PARÁMETRO DE CONTROL EN SEGUNDA INSTANCIA ES SOBRE LA CORRECTA APLICACIÓN DE LAS NORMAS DEL DERECHO PENAL Y NO CONSECUENCIAS INHERENTES AL ESTADO DE DETENCIÓN DE UNA PERSONA
“Realizado el análisis sobre la resolución apelada, se concluye que si bien es cierto la A quo hizo mención a la regla contenida en el artículo 331 Pr.Pn., su aplicación no lo es en un sentido automático como lo figura el recurrente, sino que la denegatoria de la aplicación de formas sustitutivas a la detención provisional fue acuerpada en primer lugar, por la desestimación de la documentación que pretendía disminuir el peligro de fuga que se tuvo por establecido al momento de decretarse la detención en la etapa inicial del proceso.
En segundo, la resolución se funda en la prohibición de sustituir la detención provisional dada la naturaleza del delito perseguido, y en tercero, en la ausencia de parámetros que desvanezcan el peligro de evasión.
Finalmente, para efectos procesales, la existencia del agravio tal como ha sido establecido por este Tribunal de Alzada, debe determinarse por medio de las expresiones que el recurrente incluye en su escrito de apelación, referidas a los puntos específicos de la resolución que son objetados, debiendo exponer de igual manera la razón jurídica de este agravio.
Para identificarla, necesariamente habrá de construirse una relación directa entre la resolución recurrida y el perjuicio percibido, cuyo nexo causal es la apreciación de error en la decisión impugnada.

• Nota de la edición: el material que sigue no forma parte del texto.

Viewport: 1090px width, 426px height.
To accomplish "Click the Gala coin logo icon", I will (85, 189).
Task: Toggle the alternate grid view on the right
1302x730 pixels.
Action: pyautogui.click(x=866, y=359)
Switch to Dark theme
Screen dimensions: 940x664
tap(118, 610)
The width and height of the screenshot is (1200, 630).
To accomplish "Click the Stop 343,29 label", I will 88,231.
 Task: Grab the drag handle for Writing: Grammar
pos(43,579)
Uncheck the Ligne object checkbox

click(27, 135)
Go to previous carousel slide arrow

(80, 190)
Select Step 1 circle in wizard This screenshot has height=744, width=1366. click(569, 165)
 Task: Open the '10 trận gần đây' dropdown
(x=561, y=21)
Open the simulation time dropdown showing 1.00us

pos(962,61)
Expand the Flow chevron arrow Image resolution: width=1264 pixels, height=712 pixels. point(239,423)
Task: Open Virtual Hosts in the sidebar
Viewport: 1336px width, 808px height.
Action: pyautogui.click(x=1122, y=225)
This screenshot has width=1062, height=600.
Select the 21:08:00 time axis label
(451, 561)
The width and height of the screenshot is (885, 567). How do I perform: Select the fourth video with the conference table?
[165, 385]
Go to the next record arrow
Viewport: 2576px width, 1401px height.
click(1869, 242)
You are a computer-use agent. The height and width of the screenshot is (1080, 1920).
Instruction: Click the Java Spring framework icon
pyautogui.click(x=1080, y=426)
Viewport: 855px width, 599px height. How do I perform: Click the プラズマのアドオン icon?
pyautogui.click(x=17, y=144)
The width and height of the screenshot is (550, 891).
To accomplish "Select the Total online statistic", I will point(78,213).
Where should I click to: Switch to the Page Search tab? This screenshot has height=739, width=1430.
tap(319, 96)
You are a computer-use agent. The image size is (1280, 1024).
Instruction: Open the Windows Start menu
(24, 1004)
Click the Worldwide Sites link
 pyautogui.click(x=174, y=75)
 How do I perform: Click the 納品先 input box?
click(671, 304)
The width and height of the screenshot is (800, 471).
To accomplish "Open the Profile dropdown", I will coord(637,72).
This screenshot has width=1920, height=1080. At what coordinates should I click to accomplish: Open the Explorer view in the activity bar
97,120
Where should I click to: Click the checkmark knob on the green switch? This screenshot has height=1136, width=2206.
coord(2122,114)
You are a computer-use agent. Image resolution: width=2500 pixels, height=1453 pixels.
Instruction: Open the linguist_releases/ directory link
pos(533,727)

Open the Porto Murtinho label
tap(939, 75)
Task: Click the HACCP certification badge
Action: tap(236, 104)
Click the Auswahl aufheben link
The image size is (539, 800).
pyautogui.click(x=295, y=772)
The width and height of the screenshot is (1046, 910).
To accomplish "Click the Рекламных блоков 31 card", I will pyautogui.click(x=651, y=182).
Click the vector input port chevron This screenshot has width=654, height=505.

De suyo sigue que la separación del núcleo familiar de la procesada es una consecuencia material inevitable que acaeció desde el momento de su detención y no producto de la denegatoria de las medidas sustitutivas a la detención provisional, con lo cual el agravio enunciado no fue producido por la resolución apelada.
El drama humano y familiar que implica la ventilación de un proceso penal no debe invocarse como un agravio, en tanto que el parámetro de control en segunda instancia lo es sobre la aplicación correcta de las normas del derecho penal y procesal penal, y no sobre consecuencias inherentes al estado de detención de una persona.”
INSUFICIENCIA DE ARRAIGOS PARA ADOPTAR MEDIDAS SUSTITUTIVAS A LA DETENCIÓN PROVISIONAL
“Por todo lo anterior, se estima que los argumentos del recurrente son insuficientes para cuestionar la decisión apelada; y ante la falta de arraigos, se perfila un escenario que puede llevar a la imputada a tener una intención evasiva y no someterse a las resultas del proceso; por lo que se impone confirmar la denegatoria de sustitución de la detención provisional.”